Fig.1. Unit circle S₂ =1 and Fermat curve S_n = 1 (n =3,4,…) in a unit square covered with a uniform grid with a step h =1/z.

It is known that there is an infinite number of rational points on the unit circle. If, when dividing a unit square for a natural number z₀, the rational point of the unit circle P₀ (x₀/z₀, y₀/z₀) turns out to be a nodal point on the mesh, then we will call this point Pythagorean, and the ray passing through it (coming from the origin) will be called Pythagorean beam ƛ₀.

If the Pythagorean number z₀ is prime, then at the top of the unit square on the unit circle there will be one Pythagorean point on the grid for z₀.

1. Any point in the unit square M₀ (x₀/z₁, y₀/z₂) with rational coordinates can become a node on the grid for a natural number z = z₁ * z₂, if NOD (z₁ * z₂) = 1= 1. Thus, in what follows about a rational point, we will assume that the denominators of the coordinates of the point are the same.

For composite numbers of the form z = k * p₁* p₂ *...*p_l,, where p₁ p₂ ,..., p_l are prime numbers of the form 4n+1, and k is a natural number whose factorization does not contain Pythagorean numbers, then in the upper part of the unit square there will be l² Pythagorean points on the unit circle for a grid with a step h = 1/ z.

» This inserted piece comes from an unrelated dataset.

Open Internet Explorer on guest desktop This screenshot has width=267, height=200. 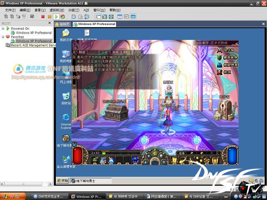(x=65, y=118)
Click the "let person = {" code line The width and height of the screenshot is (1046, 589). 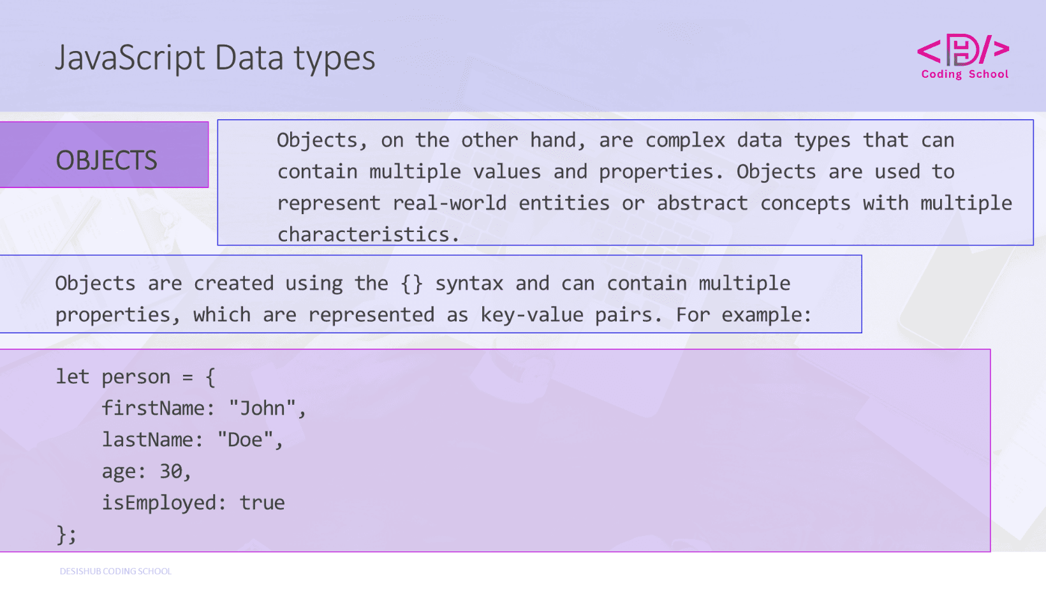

Let us denote by ƛ the ray forming an angle ƛ with the Ou axis. In addition to the designation, we will give a numerical value to the parameter ƛ/ƛ = tgȹ. Then the coordinates of the points on this ray are related by the relation v = ƛ*u. Substituting instead of v into equation (3) ƛ*u, we obtain the coordinates of the point Ф_n lying at the intersection of the ray ƛ with the Fermat curve S_n =1:

u_n = 1/ ⁿ√(1+ ƛ ⁿ), v_n = ƛ / ⁿ√(1+ ƛ ⁿ) (5)

In what follows, we will be interested only in rays passing through nodal (rational) grid points in a unit square. On such rays the parameter ƛ takes rational values. We will distinguish between rays ƛ ₀ passing through rational points on the unit circle and rays ƛ^* passing through rational points in the unit square and not lying (points) on the unit circle.

Let us prove a lemma that will be useful to us later.